Over the last couple of days I've gotten together with two of my oldest friends, both of whom I hadn't told about my OCD. They were both long and detailed one-on-one chats, and they both very loving, curious, accepting, and caring. These conversations were both very empowering and relieving to have with these people.
As can happen in this situation, once I start talking about my symptoms, I realise how many there actually are, and don't go into detail about all of them. I talked about the basic driving forces of my OCD, like fear of being responsible for someone else's harm or death, or my own. And I also focussed on how the epicentre of what OCD attacks is whatever I hold close and dear to my heart, and consider important in my life, such as their friendships (both of these lifelong friends have been the subject of different guilt obsessions of mine at different times).

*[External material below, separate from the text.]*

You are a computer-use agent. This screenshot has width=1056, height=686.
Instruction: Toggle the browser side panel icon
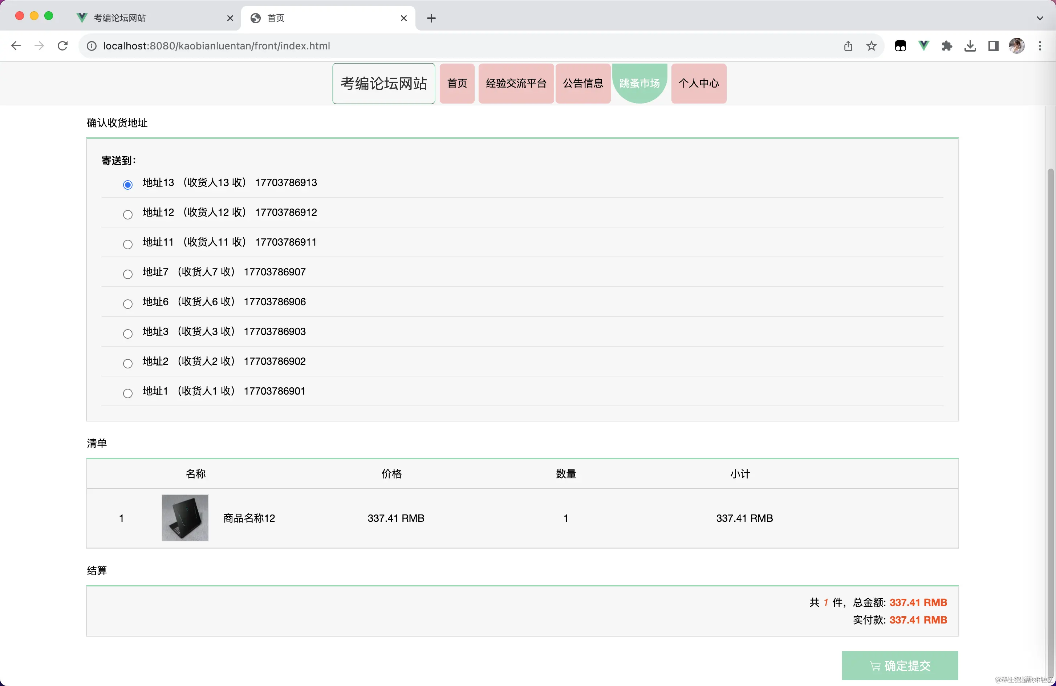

These are both loving and caring friends, and I was never worried that they were going to shun me for having these problems; my only concern was that they would sort of symptathise, and then try and move on to another topic without acknowledging the breadth and weight of this topic (this has happened before with another lifelong friend, who's reaction, to paraphrase, was sort of, "Oh that must be really terrible for you. Listen, I'm really busy and absolutely exhausted. I've gotta go home, but let's catch up soon again for a drink"). But these two friends I'm blogging about really engaged the topic, being curious, and allowing me to work up a flow and spin off some examples and anecdotes.
What really made me thankful about these friends was that they both asked me the exact same thing in almost exactly the same way towards the end of our chats, which was "I have just one more question: How Can I Help?" My answer was the same both times, of course; "You've already done enough by listening; and just keep being my good friend." What else could I want?
That was very brave and risky. Isn’t it amazing, how healing truth telling can be!! Even if they reacted differently, you rally want people who are friends with you and not with the mask you wear for society. I have a motto, that I have youed for many years, it helped me get over a betrayal that let to divorce. My motto is : I am better off without those people who do not voluntarily choose to be with me. By the same token I cherish those who do choose me.
What you say is very true. Sometimes with friends, less is more, and quality is far more important that quantity.